Number Representations

Positional Notation

A number in base $b$ with digits $d_n d_{n-1} \ldots d_1 d_0$ represents: $d_n \cdot b^n + d_{n-1} \cdot b^{n-1} + \cdots + d_1 \cdot b + d_0$

Each digit satisfies $0 \leq d_i < b$.

Common Number Systems

Base	Name	Digits
2	Binary	0, 1
8	Octal	0-7
10	Decimal	0-9
16	Hexadecimal	0-9, A-F

Hexadecimal Digits

Hex	Dec	Binary
0	0	0000
1	1	0001
2	2	0010
3	3	0011
4	4	0100
5	5	0101
6	6	0110
7	7	0111
8	8	1000
9	9	1001
A	10	1010
B	11	1011
C	12	1100
D	13	1101
E	14	1110
F	15	1111

Conversion: Base $b$ to Decimal

Expand using positional notation.

Example: $(1011)_2$ to decimal

$1 \cdot 2^3 + 0 \cdot 2^2 + 1 \cdot 2^1 + 1 \cdot 2^0 = 8 + 0 + 2 + 1 = 11$

Example: $(2F)_{16}$ to decimal

$2 \cdot 16 + 15 = 32 + 15 = 47$

Conversion: Decimal to Base $b$

Repeatedly divide by $b$, record remainders (read bottom to top).

Example: 156 to binary

$156 \div 2 = 78 \text{ R } 0$ $78 \div 2 = 39 \text{ R } 0$ $39 \div 2 = 19 \text{ R } 1$ $19 \div 2 = 9 \text{ R } 1$ $9 \div 2 = 4 \text{ R } 1$ $4 \div 2 = 2 \text{ R } 0$ $2 \div 2 = 1 \text{ R } 0$ $1 \div 2 = 0 \text{ R } 1$

Answer: $(10011100)_2$

Quick Conversions

Binary ↔ Octal

Group binary digits in 3s (from right).

$(10011100)_2 = (010|011|100)_2 = (234)_8$

Binary ↔ Hexadecimal

Group binary digits in 4s (from right).

$(10011100)_2 = (1001|1100)_2 = (9C)_{16}$

Binary Arithmetic

Addition

  1011
+ 0111
------
 10010

Carry: 1 + 1 = 10 (write 0, carry 1)

Subtraction

Use borrowing or two's complement.

Multiplication

Similar to decimal, but simpler (only 0 and 1).

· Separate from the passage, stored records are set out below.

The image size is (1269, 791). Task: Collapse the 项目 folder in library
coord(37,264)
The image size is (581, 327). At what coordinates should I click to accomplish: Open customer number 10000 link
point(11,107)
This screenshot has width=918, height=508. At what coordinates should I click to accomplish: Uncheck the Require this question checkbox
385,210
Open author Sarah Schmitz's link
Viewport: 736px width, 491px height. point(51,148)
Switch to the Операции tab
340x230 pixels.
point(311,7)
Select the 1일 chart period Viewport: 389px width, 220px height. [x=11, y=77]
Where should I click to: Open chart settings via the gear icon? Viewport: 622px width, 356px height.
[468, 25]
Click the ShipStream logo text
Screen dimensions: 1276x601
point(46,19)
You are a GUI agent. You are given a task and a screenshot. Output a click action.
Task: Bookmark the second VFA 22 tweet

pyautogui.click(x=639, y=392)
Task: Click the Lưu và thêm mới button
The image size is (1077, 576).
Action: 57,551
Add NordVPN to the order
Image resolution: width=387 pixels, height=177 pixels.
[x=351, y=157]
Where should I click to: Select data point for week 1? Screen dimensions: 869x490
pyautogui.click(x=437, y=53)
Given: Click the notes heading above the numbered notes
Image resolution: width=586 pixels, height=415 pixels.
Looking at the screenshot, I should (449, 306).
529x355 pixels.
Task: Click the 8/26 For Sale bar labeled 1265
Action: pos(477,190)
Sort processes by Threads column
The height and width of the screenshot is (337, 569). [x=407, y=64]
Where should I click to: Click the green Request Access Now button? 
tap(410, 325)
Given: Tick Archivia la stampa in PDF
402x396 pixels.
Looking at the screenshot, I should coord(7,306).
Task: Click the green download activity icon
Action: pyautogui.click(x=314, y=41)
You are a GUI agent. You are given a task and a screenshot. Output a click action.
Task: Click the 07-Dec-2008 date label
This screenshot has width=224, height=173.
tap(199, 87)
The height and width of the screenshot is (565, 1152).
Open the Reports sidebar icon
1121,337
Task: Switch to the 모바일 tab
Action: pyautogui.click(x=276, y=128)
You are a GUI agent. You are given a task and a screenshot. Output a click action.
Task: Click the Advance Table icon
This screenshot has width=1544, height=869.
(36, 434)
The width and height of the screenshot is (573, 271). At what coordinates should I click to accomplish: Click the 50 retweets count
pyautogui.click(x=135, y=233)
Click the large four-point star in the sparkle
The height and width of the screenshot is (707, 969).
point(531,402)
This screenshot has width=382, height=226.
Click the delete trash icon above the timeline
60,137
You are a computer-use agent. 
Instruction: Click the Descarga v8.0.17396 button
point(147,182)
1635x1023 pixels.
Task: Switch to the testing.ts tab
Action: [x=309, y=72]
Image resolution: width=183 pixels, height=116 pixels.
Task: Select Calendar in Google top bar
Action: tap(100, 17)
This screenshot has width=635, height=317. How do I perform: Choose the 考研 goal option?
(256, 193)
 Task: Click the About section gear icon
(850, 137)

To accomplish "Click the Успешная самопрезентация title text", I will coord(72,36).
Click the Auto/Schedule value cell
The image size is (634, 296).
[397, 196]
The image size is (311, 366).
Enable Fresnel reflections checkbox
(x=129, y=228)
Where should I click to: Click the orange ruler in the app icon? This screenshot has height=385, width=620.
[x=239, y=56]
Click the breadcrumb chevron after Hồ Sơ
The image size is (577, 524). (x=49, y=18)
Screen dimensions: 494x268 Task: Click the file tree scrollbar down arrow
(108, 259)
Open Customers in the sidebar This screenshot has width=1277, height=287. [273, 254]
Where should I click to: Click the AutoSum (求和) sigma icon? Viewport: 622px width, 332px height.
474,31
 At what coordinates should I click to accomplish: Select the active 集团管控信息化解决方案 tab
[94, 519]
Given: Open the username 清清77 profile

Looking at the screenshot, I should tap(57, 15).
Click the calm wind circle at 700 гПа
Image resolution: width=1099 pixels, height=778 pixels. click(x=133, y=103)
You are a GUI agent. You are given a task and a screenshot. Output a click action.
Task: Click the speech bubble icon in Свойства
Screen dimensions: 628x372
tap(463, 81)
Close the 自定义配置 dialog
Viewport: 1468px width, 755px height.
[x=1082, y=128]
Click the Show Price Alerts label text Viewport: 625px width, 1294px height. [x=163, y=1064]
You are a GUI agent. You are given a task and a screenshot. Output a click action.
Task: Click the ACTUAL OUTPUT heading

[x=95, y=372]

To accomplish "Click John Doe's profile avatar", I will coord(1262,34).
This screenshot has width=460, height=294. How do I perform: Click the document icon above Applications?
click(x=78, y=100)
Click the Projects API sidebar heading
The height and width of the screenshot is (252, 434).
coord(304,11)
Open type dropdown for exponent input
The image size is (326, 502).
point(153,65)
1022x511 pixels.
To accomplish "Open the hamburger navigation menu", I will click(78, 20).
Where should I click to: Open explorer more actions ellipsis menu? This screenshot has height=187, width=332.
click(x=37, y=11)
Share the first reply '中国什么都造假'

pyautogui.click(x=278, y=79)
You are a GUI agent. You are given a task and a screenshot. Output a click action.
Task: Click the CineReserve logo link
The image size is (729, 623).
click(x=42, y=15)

Signed Integer Representations

Sign-Magnitude

First bit is sign (0 = positive, 1 = negative), rest is magnitude.

Problem: Two representations of 0 (+0 and -0).

One's Complement

Negative: flip all bits.

Problem: Still two zeros.

Two's Complement (Most Common)

For $n$-bit number:

• Positive: standard binary
• Negative: flip bits and add 1 (or $2^n - |x|$)

Range: $-2^{n-1}$ to $2^{n-1} - 1$

Example (8-bit):

• $5 = 00000101$
• $-5$: flip → 11111010, add 1 → $11111011$

Advantage: Single zero, addition works for signed numbers.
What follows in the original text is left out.